Leichter Rückgang bei Corona-Infektionswert, aber weiter hohes Niveau

Erfurt - Nachdem Thüringen lange Zeit in der Corona-Pandemie eine Inzidenz von mehr als 200 aufwies, ist der Infektionswert nun etwas zurückgegangen.

Leere Straßen in Greiz: Die Region ist aktuell der am schlimmsten betroffene Landkreis in Thüringen.
Leere Straßen in Greiz: Die Region ist aktuell der am schlimmsten betroffene Landkreis in Thüringen.  © Bodo Schackow/dpa-Zentralbild/dpa

Am Donnerstag lag die Zahl registrierter Neuinfektionen je 100.000 Einwohner binnen sieben Tagen laut Robert Koch-Institut (RKI) bei rund 181. Am Tag zuvor waren es etwa 188 gewesen.

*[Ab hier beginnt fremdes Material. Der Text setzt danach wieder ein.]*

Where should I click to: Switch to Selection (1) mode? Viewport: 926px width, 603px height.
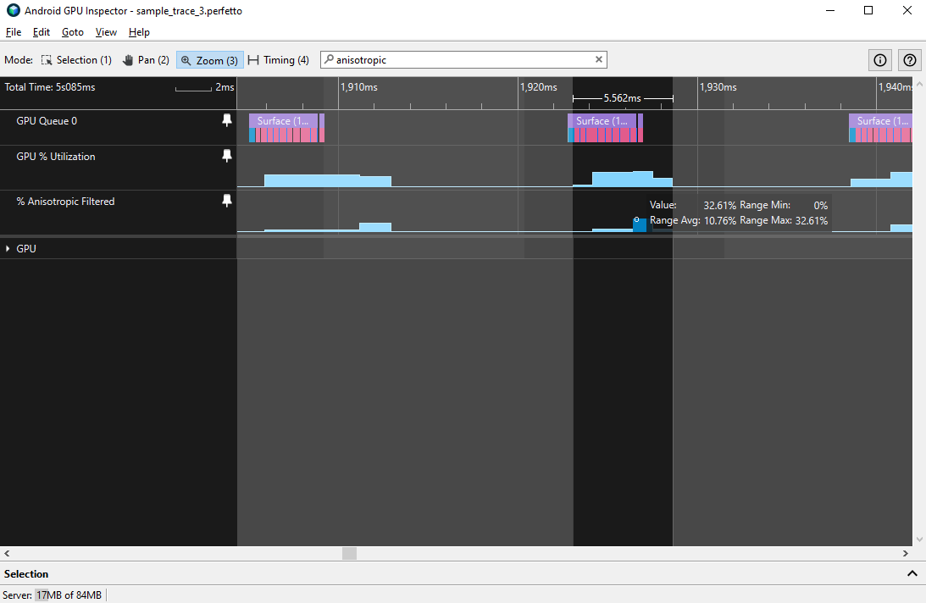[76, 60]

Allerdings ist Thüringen weiterhin das am schlimmsten von der Pandemie betroffene Bundesland: Am zweithöchsten fiel die Inzidenz am Donnerstag im Nachbarbundesland Sachsen mit rund 143 aus. Bundesweit lag der Wert bei 106.

Das RKI weist jedoch darauf hin, dass rund um die Osterfeiertage meist weniger Tests gemacht und gemeldet wurden und dass weniger Menschen einen Arzt aufsuchten.

Besonders hohe Inzidenzen wiesen am Donnerstag der Landkreis Greiz (rund 335), der Wartburgkreis (rund 294) und der Ilm-Kreis (rund 279) auf. Aber auch in Gotha, dem Saale-Holzland-Kreis, der Saale-Orla-Kreis, sowie in Gera und im Landkreis Schmalkalden-Meiningen war die Inzidenz höher als 200.

Am niedrigsten war sie in Thüringen in Nordhausen mit rund 64. In dem Landkreis läuft aktuell ein Modellversuch, zur Öffnung von Museen und Geschäften in der Pandemie. Es ist das zweite Projekt dieser Art im Freistaat nach Weimar.

Seit Beginn der Pandemie starben 3445 Menschen in Thüringen, bei denen das Sars-CoV-2-Virus nachgewiesen wurde. Im Freistaat leben etwa 2,1 Millionen Menschen.